(Task to carry out):
Count the lines in the records below that contain the string "order", treating case as significant, and give only that number.

(Available data):
------------
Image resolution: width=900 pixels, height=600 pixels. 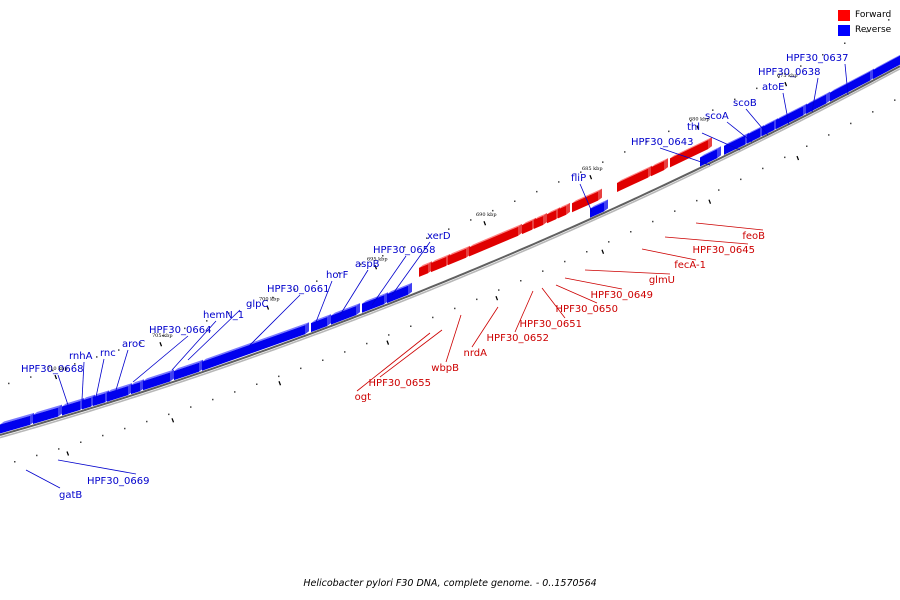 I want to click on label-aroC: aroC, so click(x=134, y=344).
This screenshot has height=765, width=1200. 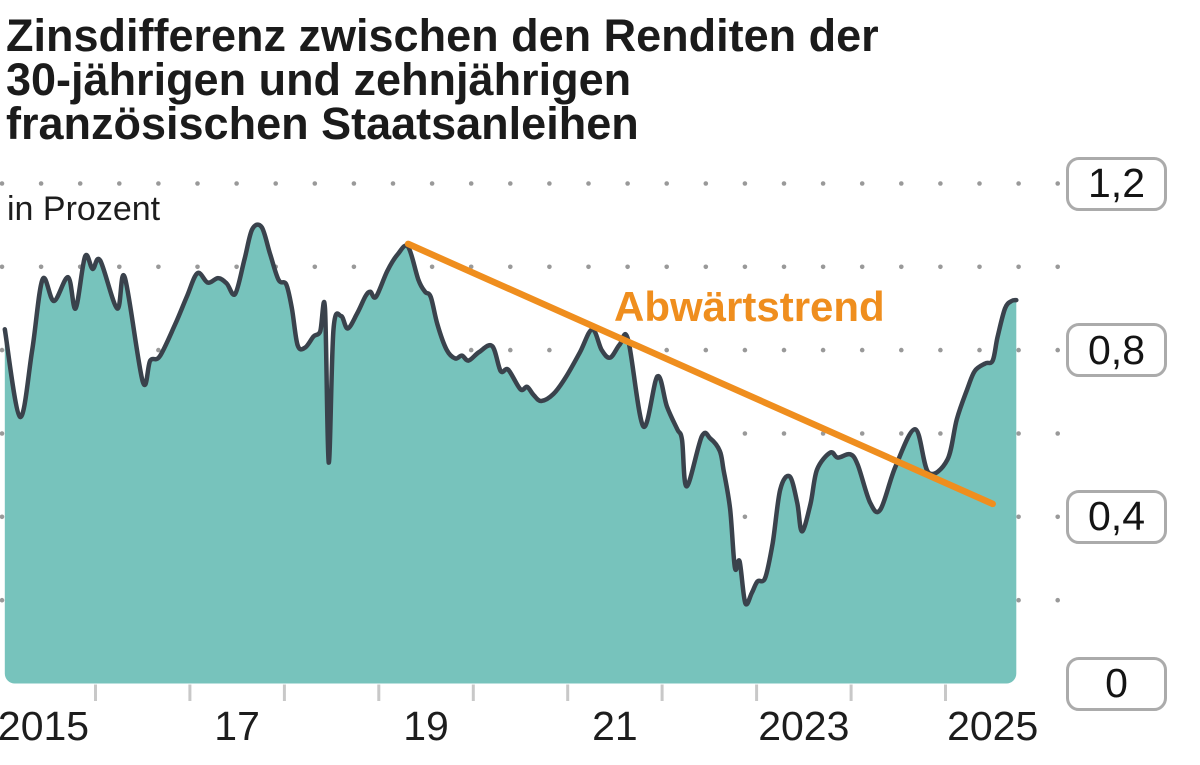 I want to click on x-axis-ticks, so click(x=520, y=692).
------------
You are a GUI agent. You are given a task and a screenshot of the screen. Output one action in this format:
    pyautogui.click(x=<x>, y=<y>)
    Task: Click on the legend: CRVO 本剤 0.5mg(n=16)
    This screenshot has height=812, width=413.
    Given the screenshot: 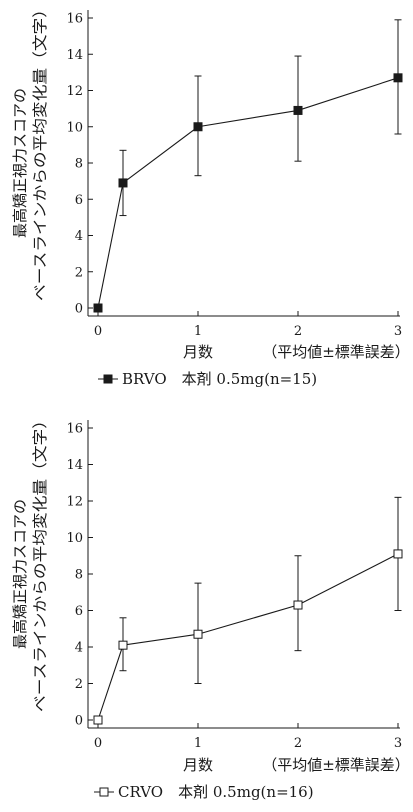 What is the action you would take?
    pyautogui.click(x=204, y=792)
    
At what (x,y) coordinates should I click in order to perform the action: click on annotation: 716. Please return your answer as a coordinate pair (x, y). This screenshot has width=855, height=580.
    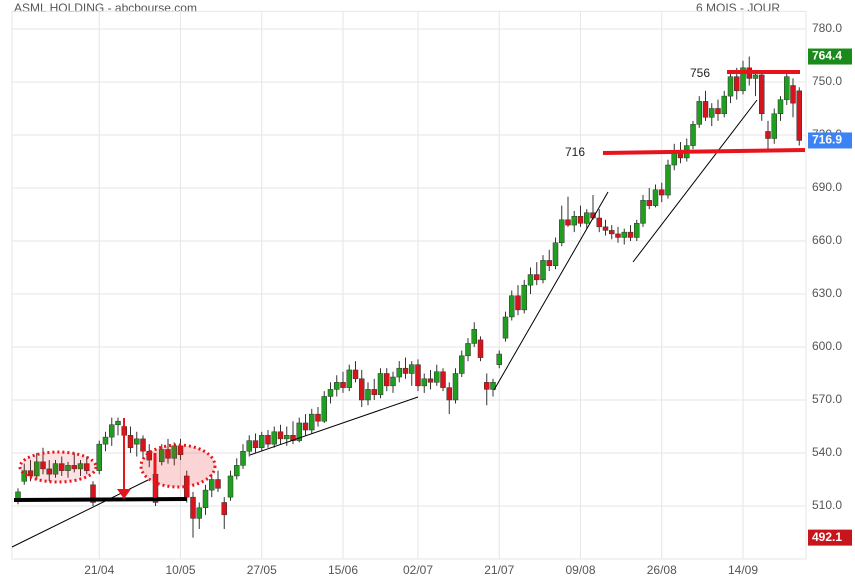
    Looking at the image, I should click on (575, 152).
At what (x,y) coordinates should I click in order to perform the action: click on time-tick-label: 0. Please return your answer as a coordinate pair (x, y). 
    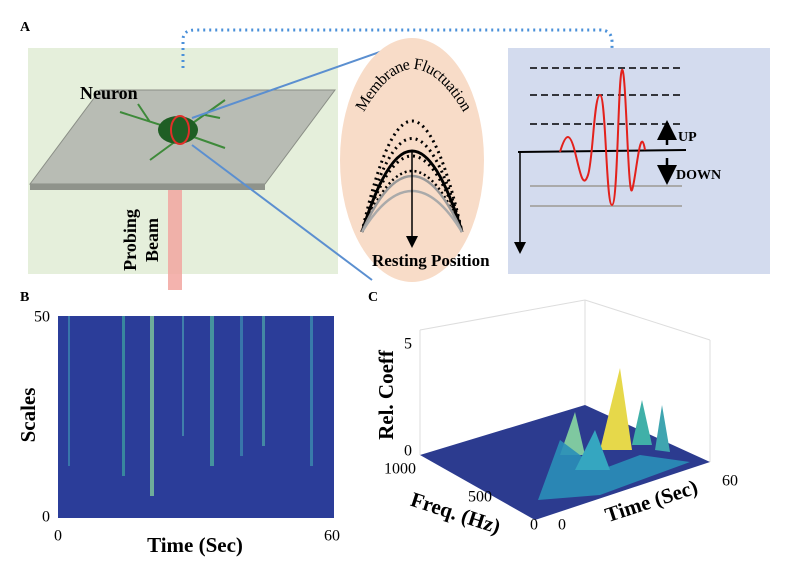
------------
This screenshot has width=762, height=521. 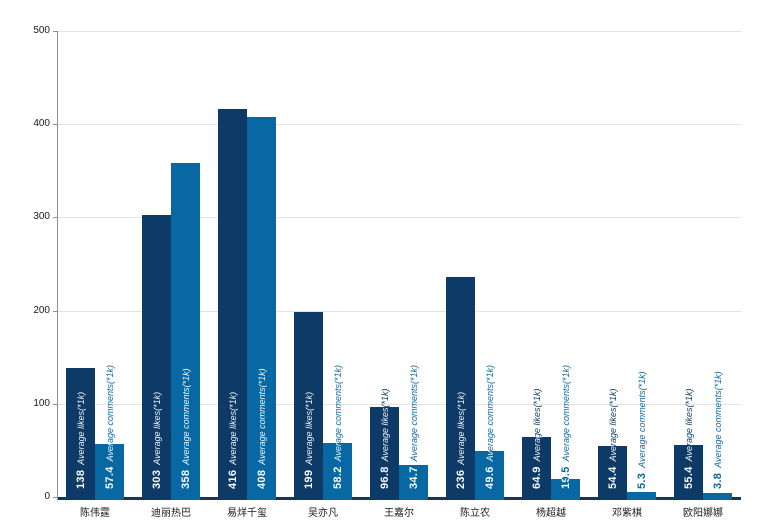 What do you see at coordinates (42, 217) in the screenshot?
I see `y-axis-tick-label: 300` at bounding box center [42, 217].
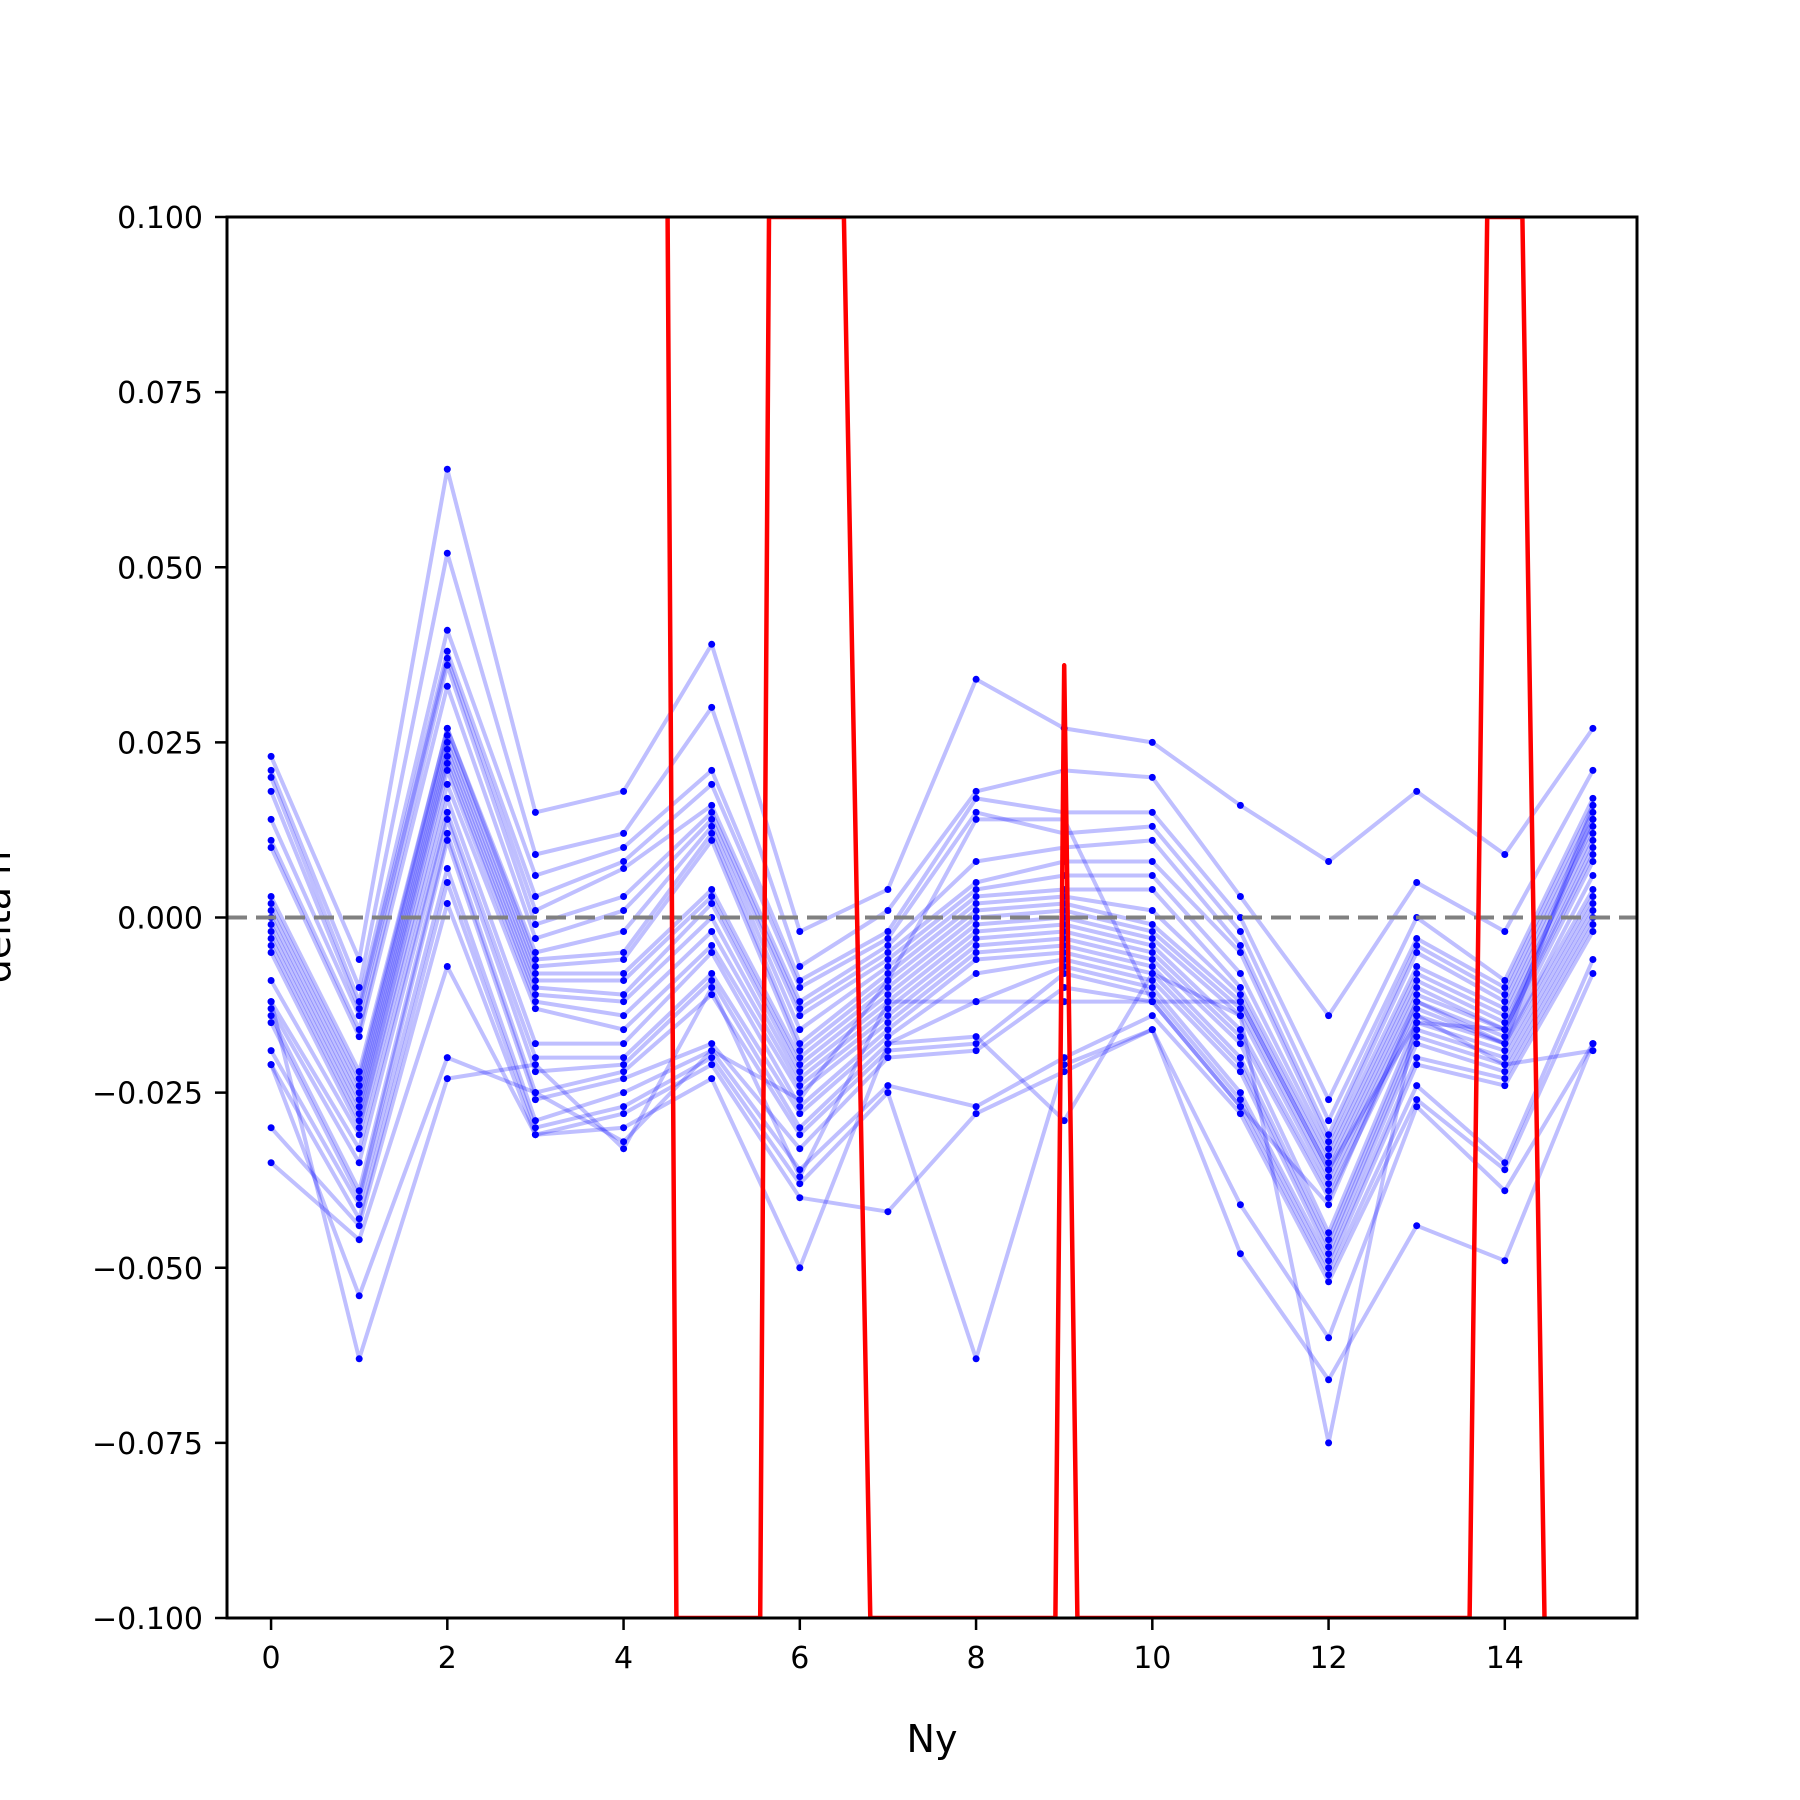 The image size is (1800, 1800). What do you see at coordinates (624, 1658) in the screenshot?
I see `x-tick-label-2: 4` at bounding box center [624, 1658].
------------
(Solution for this task):
2